The apparel industry is subject to significant pricing pressure caused by many factors, including intense competition,
the promotional retail environment and changes in consumer demand. If these factors cause us to reduce our sales
prices and we fail to sufficiently reduce our product costs or operating expenses, our profitability could decline. This
could have a material adverse effect on our results of operations, liquidity and financial condition.
Increases in production costs and deflationary pressures on our selling prices may adversely affect our results.

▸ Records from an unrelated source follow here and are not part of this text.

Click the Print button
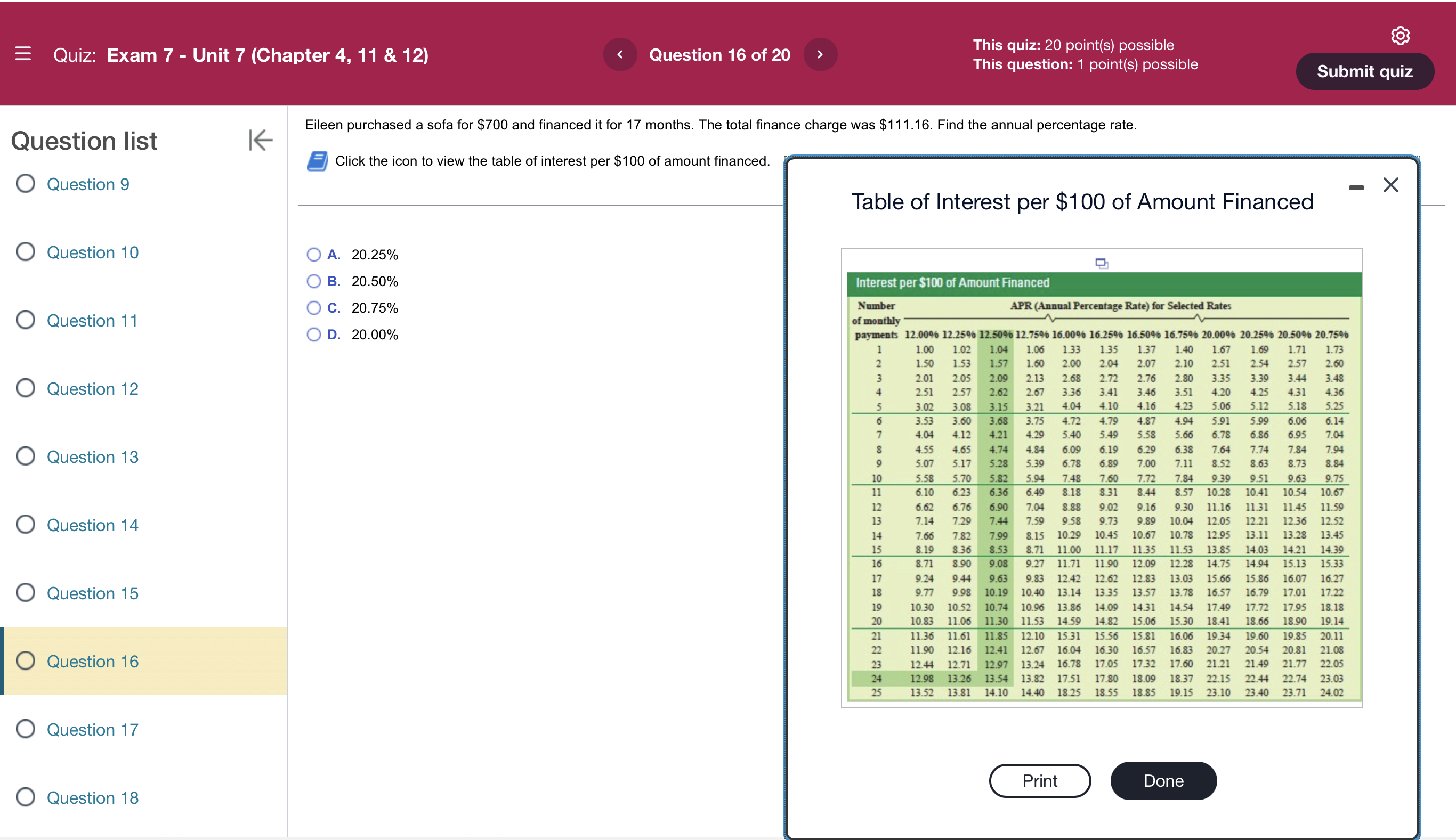 1039,780
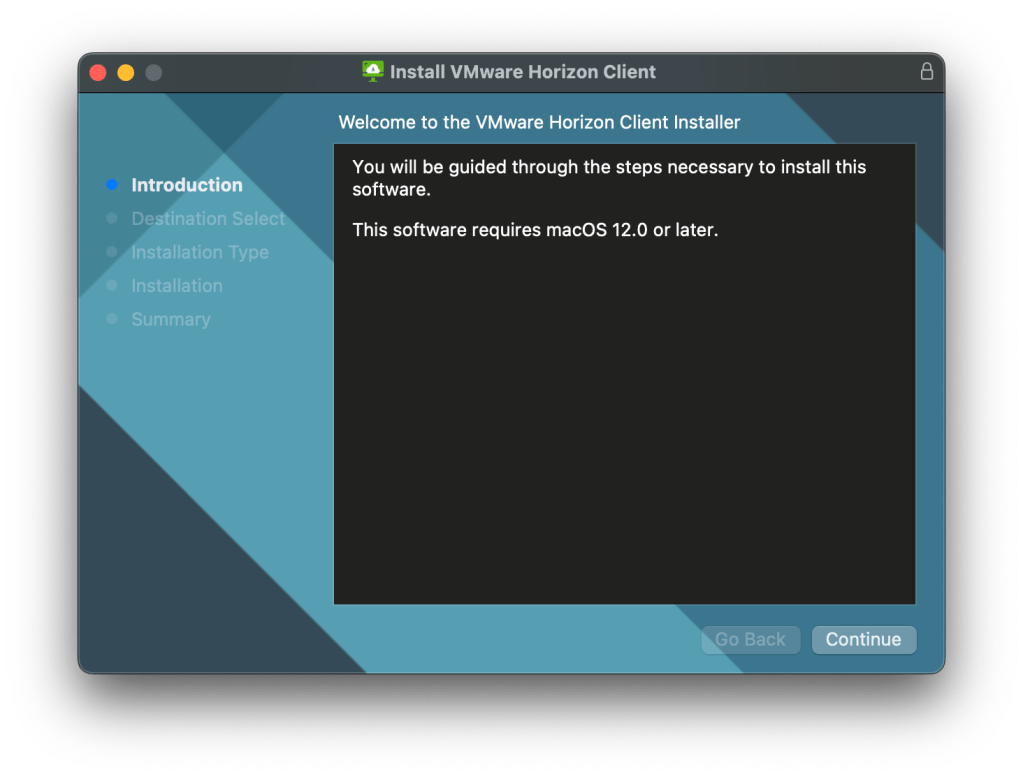
Task: Click the macOS 12.0 requirement text
Action: point(535,230)
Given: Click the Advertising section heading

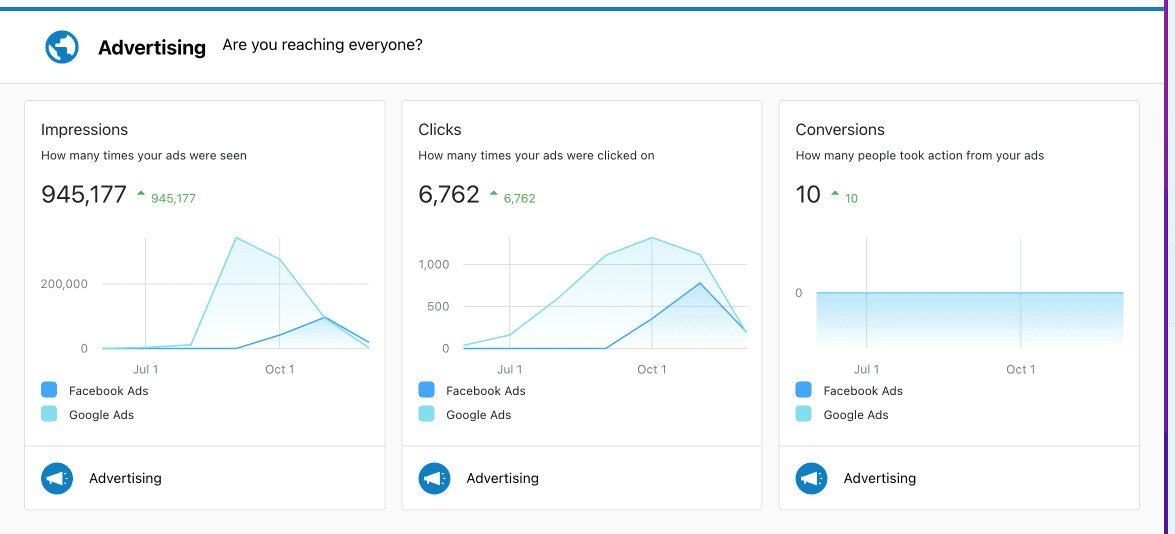Looking at the screenshot, I should [x=152, y=47].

The Company’s product costs are subject to fluctuations in costs such as manufacturing, cotton, labor, fuel, and
transportation. At various time in recent years, we have experienced increased costs of cotton, labor, fuel, and
transportation, and have also had higher costs for foreign sourced products as a result of the devaluation of the
U.S. dollar relative to certain foreign currencies. In recent years, the Company experienced deflationary pressure
on its selling prices, in part driven by intense price competition in the young children’s apparel industry. If future
product cost increases are more than anticipated, or if we are unable to offset such cost increases through selling
price increases or otherwise, our profitability could be adversely affected. Future deflationary pressures on our
selling prices could also adversely affect our profitability.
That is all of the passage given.